In the given sequence of the political history of the nation, many would argue that the most important event of great consequence was the bringing down of Babri Masjid in 1992. The destruction of that dilapidated structure signalled the formal arrival in the mainstream of Indian politics the infusion of majoritarian politics. The subsequent history is all too well known. The incursions and transformations of the political terrain in terms of religious identity based politics, the counter of caste based political retort through the Mandal Commission recommendations to the increasing hold of communal politics in North India especially and the advent of the liberalisation of the economy to rescue India from economic peril all coincided in what can be called the second wave of political resurgence post Emergency.

But it was a mixed political message – affirmative action to widen the inclusion of those traditionally discriminated against and at the same time transition to a market economy whose end goal would be to roll back the state. The rhetoric of that government is the best that governs the least seemed smart and reams of print were being bandied around about the necessity and desirability if not the inevitability of market loveliness. Globalisation was upon us, the market for free movement of goods and skilled persons beckoned buttressing the claim of those who wanted to roll back the state.

The fall of the Soviet Union along with the fall of other East European socialist states of course was the mega international event of this time. The contradictions gestured to above were settled by this event occurring in a distant land. No dithering on transforming the state from the evils of ‘socialism’ was the cry of the elite.
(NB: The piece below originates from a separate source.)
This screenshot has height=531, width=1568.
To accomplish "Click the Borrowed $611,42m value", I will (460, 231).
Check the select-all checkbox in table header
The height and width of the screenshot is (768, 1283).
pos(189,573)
The last vestiges of ‘socialism’ were buried without much fanfare though in isolated pockets of the Indian state, the parliamentary Left held on to power. The shift to the Right was set in motion and indeed celebrated in most quarters.

The middle class became the biggest beneficiary of this shift and therefore its most vocal champions. In this not so imperceptible shift there lay a larger re-calibration of society and politics, one that is not talked about much. And this re-calibration meant that the middle classes increasingly became aligned to a certain political position which claimed that there is no merit in politics. The immediate victim of this was of course class based politics and the manner in which the urban middle class youth, unlike their predecessors in the sixties and seventies, shunned the politics of peasants, farmers and industry workers. A cocoon of comfort was being slowly built egged on by the self appraisal of the middle class which felt that at long last they (as a class) were being justly rewarded.

A certain apparent disdain about politics gripped (and continues to) the middle class consciousness. Conspicuous consumption, arrival of new technologies of communication, the dazzle of shopping malls providing a ‘foreign feel’ to shopping, the relatively cheap and ‘affordable’ foreign travel opportunities all contributed in shifting the attention of a newly emerging middle class away from the ideas of struggle, sympathy and understanding of radical politics as emancipatory. This displacement in mainstream politics unleashed a twofold consequence – the arrival of populism as a political force and the Right dressing up its economic policies through doses of nationalism in excess of what is extant.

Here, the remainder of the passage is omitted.